If you think of free software as a developers' rights issue, it's a solved problem. Developers can use free stacks everywhere, and they are free to fix anything. Nobody is legally restricted from learning to be a developer. There's a pretty good live ecosystem. Mission accomplished.

If you think of free software as a human rights issue, you need to think about how all people can actually use and benefit, and usability and accessibility and localisation all become integral parts of the problem.



we crossed from the former to the latter as computing went from specialized, optional, adjunct to ubiquitous, required, dependency.

@derwinmcgeary I'd argue that even "just" for developers there aren't free stacks everywhere. In a lot of places yet but in VR for example we're still waiting for the Lynx who "should" be properly open, not stuck in an unrootable Android like the Meta Quest 2. This sounds niche but... what about what we all have in our pockets, mobile phones? Well until recently through e.g PinePhone we had Android (possibly deGoogled) or iOS or... non "smart" phones. It is slowly changing but I feel like trivializing the challenge of having "free" stacks (and I won't touch on proprietary drivers or firmwares) is a bit of shortcut.

@utopiah @derwinmcgeary You also need powerful hardware for phone development, that's an accessibility issue in a way too, because may people don't have the money.

I agree though that usability, accessibility & internationalisation (so that we can do proper localisation) still need improving. The big gap here is developer training. I have lost count how often I had to explain that "likes your post" is not a valid string to translate & how plural forms work in languages that are unlike English.

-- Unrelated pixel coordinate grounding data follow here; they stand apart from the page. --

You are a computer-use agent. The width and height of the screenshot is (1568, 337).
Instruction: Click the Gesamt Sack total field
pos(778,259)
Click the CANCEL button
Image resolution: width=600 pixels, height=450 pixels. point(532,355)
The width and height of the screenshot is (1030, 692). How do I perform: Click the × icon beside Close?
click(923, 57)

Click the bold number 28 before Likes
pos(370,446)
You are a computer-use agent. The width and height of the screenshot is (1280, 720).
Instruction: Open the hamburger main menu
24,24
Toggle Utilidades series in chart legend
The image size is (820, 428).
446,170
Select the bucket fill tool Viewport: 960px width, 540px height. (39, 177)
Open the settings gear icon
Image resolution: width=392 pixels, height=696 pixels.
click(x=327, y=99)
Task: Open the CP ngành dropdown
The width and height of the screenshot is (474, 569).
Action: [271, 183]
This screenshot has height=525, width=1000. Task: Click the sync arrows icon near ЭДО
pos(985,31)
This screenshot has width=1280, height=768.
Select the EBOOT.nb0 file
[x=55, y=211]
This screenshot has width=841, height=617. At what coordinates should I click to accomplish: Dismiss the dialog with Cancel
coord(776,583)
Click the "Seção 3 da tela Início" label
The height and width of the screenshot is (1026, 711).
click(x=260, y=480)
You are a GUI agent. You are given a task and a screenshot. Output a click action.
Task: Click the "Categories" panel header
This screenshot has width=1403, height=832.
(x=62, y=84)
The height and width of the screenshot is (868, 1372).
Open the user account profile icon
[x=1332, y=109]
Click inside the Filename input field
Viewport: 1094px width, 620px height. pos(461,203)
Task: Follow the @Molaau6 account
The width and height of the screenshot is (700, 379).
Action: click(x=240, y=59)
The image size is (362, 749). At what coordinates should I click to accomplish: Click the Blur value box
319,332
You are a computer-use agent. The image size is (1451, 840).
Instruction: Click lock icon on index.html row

@utopiah @derwinmcgeary The Lynx may be better than the others but it isn't open source and its hardware designs are based on proprietary chips. This is simply unacceptable for a device that sits between our senses and the world.

@trevorfsmith @derwinmcgeary indeed plus it doesn't exist yet... I mean I'm still waiting for it!

Yet... I mention it because, at least AFAIK, it'd the "least worst" XR HMD commercially available (maybe) on that front.

I mentioned it before but I'd love to see @PINE64 HMD but nothing in the pipelines.

@utopiah @derwinmcgeary @PINE64 Yes, they sent a survey to customers a few weeks ago and asked what they should make next. Of course I wrote that they should make a HMD that boots into Wolvic. 😸


> Nobody is legally restricted from learning to be a developer. There's a pretty good live ecosystem. Mission accomplished.

except, people from Iran are restricted from using GitHub and Docker Hub

probably more than just Iran
and probably more than just GitHub and Docker, but given the convergence on those two systems that's quite significant.

@meena @derwinmcgeary Yes. "developer's rights" was never the mission of Free Software, but even if you consider that issue alone, it's not really solved.


free software has, from the beginning, been about the rights of /users/. people mostly think of it in terms of devs because most of the users of software that know enough about how software works and is made to care are themselves involved in that making

@wren I mean, yes and no. The standard account of the free software movement was about someone with the know-how to patch their own printer driver not being allowed to do so. To a large extent, that's still the target audience. If you don't want to become a skilled computer toucher, it's not for you. You're welcome to try it (it's Free) but don't come in with stupid questions unless you're willing to Put the Work In.

Free software was about the rights of /computer/ users, back when most of those were in universities. That's not where we are now. Someone with no intention of becoming a skilled computer user still has a right to use software that doesn't collude against him on behalf of megacorps, but that guy is out of luck at present, in my opinion.

There are people trying to change that, particularly on here, but they get pushback from people that consider themselves to be politically Free Software.


I'm confused as to how free software can be a HR issue. Like commons licences are offending Microsoft or wtf?

@BruceBee I guess I see the software we use, like other tools, as an extension of our own bodies, our selves. In the same way I wouldn't find it acceptable for the glasses I see through to function only on the basis of a licence agreement with the manufacturer, I think it's fair that our means of productivity and communication shouldn't be solely beholden to commercial interests.

I don't necessarily object to the existence of commercial software, but I definitely object to it being compulsory.

Where that original post was coming from is that if you have skills, you can largely opt out of commercial software, but most outreach from the open source movement looks more like "you too can become one of the chosen skilled people" than "even if you have no interest in computers, your rights and interests matter". I happen to know and love many people who will never become skilled computer touchers.